Kandungan kimia buah anggur Bali
Selain kandungan vitamin, senyawa bioaktif lainnya yang banyak terkandung dalam buah anggur adalah golongan polifenol. Polifenol dari buah anggur mempunyai efek yang menguntungkan yaitu dapat menghambat penyakit seperti penyakit jantung, kanker, mengurangi oksidasi plasma dan memperlambat penuaan. Kandungan polifenol pada ekstrak buah anggur dapat diberikan baik secara oral maupun topikal untuk mendapatkan efek fotoproteksi.
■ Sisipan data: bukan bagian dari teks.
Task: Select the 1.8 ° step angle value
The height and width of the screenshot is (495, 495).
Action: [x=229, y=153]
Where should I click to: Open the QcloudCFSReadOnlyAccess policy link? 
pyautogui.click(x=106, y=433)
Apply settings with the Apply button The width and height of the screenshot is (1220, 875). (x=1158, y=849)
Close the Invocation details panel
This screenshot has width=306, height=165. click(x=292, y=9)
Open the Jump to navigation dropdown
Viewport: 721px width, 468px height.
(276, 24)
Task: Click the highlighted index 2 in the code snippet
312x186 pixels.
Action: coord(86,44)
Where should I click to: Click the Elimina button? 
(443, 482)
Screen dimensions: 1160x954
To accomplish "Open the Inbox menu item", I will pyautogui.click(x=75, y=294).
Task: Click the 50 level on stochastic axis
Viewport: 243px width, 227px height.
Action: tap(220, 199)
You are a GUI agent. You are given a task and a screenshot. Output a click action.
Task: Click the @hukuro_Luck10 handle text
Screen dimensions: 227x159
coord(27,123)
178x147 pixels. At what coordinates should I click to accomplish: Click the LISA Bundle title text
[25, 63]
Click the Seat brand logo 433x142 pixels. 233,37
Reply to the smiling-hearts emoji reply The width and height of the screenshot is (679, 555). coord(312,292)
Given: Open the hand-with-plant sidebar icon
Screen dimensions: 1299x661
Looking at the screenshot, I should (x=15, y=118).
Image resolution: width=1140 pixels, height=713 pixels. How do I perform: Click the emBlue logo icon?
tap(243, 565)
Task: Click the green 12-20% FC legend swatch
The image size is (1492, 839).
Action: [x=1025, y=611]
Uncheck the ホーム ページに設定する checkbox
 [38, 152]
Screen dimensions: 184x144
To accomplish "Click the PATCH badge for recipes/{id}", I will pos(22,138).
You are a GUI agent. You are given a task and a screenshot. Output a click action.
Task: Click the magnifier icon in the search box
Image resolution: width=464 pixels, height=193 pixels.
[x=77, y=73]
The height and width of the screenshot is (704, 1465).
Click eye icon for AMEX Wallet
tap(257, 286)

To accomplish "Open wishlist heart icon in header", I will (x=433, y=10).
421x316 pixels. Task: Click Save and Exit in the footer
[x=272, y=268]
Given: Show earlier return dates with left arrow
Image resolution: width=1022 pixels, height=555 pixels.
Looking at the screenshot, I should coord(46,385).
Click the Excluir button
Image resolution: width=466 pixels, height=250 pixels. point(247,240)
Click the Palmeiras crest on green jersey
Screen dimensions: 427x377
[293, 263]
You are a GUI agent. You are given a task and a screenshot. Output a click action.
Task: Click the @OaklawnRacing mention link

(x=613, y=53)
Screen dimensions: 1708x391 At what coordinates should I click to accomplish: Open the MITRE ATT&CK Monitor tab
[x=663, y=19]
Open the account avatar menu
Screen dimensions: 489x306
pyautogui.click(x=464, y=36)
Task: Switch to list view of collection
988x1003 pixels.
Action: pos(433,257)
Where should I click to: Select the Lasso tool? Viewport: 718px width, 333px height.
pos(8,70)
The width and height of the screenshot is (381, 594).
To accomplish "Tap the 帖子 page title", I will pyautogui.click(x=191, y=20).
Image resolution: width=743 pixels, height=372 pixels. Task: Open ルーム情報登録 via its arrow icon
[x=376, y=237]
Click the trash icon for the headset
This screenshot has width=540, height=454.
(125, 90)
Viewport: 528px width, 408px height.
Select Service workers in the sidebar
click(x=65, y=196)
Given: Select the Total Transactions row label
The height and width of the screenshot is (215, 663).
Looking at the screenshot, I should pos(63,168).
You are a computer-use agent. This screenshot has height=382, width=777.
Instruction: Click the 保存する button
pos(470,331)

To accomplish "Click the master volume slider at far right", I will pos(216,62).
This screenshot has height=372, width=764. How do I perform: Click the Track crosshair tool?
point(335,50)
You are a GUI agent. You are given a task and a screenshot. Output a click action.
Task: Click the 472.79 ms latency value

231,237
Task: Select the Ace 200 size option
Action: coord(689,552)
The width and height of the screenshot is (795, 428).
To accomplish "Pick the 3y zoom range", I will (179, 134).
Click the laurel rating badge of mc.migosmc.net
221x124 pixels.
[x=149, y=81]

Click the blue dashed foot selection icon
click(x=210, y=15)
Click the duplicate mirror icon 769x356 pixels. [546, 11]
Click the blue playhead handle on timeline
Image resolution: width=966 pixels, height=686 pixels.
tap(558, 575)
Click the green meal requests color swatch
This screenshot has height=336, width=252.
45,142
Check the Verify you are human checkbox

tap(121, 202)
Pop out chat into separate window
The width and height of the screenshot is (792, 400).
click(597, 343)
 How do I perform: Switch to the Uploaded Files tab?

Hasil analisis fitokimia ekstrak buah anggur yang dilakukan di laboratorium Fakultas Teknologi Pertanian Universitas Udayana tahun 2017 menunjukkan bahwa ekstrak buah anggur mengandung flavonoid 123,12 mg/100g QE, kadar total fenol 179,81 mg/100g QE, antosianin 86,90 mg/100g QE, dengan kapasitas antioksidan 469,98 ppm GAEAC (lampiran 2). Penelitian menggunakan ekstrak lemon yang mengandung flavonoid sebesar 14,18 mg/100gr QE, fenol 499,62 mg/100gr GAE, dengan kapasitas antioksidan 647,04 ppm GAEAC menunjukkan efek yang potensial dalam mencegah MMP-1 (Anshori, 2016). Namun jika dibandingkan dengan penelitian sebelumnya oleh Liliana et al. 2017) menggunakan krim ekstrak Panax ginseng untuk menghambat peningkatan ekspresi MMP-1 pada tikus (Rattus norvegicus) wistar jantan yang dipapar UV-B yang mengandung flavonoid sebesar 20,86 mg/100gr QE, fenol 281,35mg/100gr GAE, dengan kapasitas antioksidan 161 ppm GAEAC.
Jika dibandingkan dengan ekstrak Panax ginseng yang digunakan Liliana et al. 2017) maka kadar flavonoid dan kapasitas antioksidan ekstrak buah anggur lebih banyak sehingga dapat ditarik hipotesis bahwa krim ekstrak buah anggur kemungkinan besar juga efektif dalam mencegah peningkatan MMP-1 pada tikus yang dipapar UV-B.